● **Task to carry out**
All of the data is to be copied without a single change.

----- Exercise materials

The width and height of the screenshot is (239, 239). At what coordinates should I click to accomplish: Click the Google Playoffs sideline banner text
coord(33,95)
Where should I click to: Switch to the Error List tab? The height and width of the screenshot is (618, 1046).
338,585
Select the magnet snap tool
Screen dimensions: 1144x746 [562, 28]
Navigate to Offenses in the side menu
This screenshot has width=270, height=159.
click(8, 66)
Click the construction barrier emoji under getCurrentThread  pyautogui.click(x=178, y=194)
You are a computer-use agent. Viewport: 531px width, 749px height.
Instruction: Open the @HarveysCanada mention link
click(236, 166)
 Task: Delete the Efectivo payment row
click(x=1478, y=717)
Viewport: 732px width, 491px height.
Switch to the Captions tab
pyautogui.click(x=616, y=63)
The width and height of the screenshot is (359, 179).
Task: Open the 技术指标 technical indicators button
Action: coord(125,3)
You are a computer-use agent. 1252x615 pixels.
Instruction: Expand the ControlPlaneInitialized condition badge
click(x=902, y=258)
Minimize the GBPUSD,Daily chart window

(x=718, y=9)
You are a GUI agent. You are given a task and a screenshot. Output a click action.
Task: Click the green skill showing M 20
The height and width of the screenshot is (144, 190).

----------

● **Reply to the exercise**
The width and height of the screenshot is (239, 239). At what coordinates should I click to accomplish: Click the Google Playoffs sideline banner text
coord(33,95)
Where should I click to: Switch to the Error List tab? The height and width of the screenshot is (618, 1046).
338,585
Select the magnet snap tool
Screen dimensions: 1144x746 [562, 28]
Navigate to Offenses in the side menu
This screenshot has width=270, height=159.
click(8, 66)
Click the construction barrier emoji under getCurrentThread  pyautogui.click(x=178, y=194)
You are a computer-use agent. Viewport: 531px width, 749px height.
Instruction: Open the @HarveysCanada mention link
click(236, 166)
 Task: Delete the Efectivo payment row
click(x=1478, y=717)
Viewport: 732px width, 491px height.
Switch to the Captions tab
pyautogui.click(x=616, y=63)
The width and height of the screenshot is (359, 179).
Task: Open the 技术指标 technical indicators button
Action: coord(125,3)
You are a computer-use agent. 1252x615 pixels.
Instruction: Expand the ControlPlaneInitialized condition badge
click(x=902, y=258)
Minimize the GBPUSD,Daily chart window

(x=718, y=9)
You are a GUI agent. You are given a task and a screenshot. Output a click action.
Task: Click the green skill showing M 20
The height and width of the screenshot is (144, 190).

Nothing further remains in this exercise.